▶ [How to complete this task] Transcribe only part of the material below: the lines from the one containing "This screenshot has height=512, width=911." through the one containing "You are a computer-use agent. The height", inclusive, exactly as written.

===

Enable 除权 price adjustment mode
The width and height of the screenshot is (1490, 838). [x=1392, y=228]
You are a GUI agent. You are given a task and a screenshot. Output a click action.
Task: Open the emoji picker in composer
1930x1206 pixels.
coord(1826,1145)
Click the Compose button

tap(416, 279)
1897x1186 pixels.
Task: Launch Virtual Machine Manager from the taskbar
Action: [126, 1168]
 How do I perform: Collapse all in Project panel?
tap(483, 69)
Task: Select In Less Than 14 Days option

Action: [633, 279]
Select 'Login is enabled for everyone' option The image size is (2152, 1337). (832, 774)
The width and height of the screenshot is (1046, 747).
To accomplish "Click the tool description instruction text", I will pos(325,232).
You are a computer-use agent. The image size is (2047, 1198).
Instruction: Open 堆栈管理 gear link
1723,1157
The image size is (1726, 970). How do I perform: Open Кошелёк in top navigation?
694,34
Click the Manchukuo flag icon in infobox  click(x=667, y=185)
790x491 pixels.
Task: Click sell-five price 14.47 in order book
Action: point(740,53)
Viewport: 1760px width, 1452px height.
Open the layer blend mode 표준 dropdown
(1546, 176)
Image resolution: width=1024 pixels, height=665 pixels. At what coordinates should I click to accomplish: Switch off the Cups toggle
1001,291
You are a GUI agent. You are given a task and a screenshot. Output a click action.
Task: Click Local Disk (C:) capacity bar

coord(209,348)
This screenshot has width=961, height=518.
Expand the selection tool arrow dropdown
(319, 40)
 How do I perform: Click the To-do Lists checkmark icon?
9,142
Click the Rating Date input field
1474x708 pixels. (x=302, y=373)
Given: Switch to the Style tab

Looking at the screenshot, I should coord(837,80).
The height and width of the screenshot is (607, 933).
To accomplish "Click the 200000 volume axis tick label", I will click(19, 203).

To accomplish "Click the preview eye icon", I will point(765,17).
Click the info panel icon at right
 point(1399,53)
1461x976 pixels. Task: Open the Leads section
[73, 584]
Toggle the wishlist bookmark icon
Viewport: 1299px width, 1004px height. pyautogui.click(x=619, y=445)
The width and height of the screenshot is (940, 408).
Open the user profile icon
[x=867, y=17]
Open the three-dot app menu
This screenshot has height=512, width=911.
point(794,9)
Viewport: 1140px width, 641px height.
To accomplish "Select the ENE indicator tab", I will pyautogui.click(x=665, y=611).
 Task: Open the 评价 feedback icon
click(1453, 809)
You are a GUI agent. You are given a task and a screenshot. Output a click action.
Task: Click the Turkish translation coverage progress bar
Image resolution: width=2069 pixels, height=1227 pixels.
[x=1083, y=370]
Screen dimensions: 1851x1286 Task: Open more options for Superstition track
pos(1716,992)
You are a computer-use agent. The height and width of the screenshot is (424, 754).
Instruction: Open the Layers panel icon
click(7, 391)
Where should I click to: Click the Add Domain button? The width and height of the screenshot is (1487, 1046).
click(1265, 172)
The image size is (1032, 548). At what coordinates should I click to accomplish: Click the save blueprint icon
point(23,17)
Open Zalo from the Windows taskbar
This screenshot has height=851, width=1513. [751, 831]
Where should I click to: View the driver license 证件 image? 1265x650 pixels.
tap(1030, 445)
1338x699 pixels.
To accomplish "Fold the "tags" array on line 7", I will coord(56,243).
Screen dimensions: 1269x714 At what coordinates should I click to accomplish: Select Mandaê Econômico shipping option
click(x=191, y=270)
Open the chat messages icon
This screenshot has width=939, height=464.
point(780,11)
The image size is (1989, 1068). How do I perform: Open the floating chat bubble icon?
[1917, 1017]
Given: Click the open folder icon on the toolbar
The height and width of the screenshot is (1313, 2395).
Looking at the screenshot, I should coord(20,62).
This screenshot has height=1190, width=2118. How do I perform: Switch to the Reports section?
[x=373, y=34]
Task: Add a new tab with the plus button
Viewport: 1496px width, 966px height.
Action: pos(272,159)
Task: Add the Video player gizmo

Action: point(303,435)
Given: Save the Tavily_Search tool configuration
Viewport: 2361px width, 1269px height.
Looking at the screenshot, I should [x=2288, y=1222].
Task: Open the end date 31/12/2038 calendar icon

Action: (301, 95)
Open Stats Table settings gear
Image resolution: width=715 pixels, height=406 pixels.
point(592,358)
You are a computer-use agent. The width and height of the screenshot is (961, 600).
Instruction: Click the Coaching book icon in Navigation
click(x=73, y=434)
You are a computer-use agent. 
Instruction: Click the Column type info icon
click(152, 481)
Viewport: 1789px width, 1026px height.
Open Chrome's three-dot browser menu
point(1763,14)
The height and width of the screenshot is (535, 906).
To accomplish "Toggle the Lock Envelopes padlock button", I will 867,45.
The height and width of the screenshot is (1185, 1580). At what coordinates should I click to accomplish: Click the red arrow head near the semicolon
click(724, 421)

===

▶ [Solution to the problem]
This screenshot has height=512, width=911.
point(794,9)
Viewport: 1140px width, 641px height.
To accomplish "Select the ENE indicator tab", I will pyautogui.click(x=665, y=611).
 Task: Open the 评价 feedback icon
click(1453, 809)
You are a GUI agent. You are given a task and a screenshot. Output a click action.
Task: Click the Turkish translation coverage progress bar
Image resolution: width=2069 pixels, height=1227 pixels.
[x=1083, y=370]
Screen dimensions: 1851x1286 Task: Open more options for Superstition track
pos(1716,992)
You are a computer-use agent. The height and width of the screenshot is (424, 754).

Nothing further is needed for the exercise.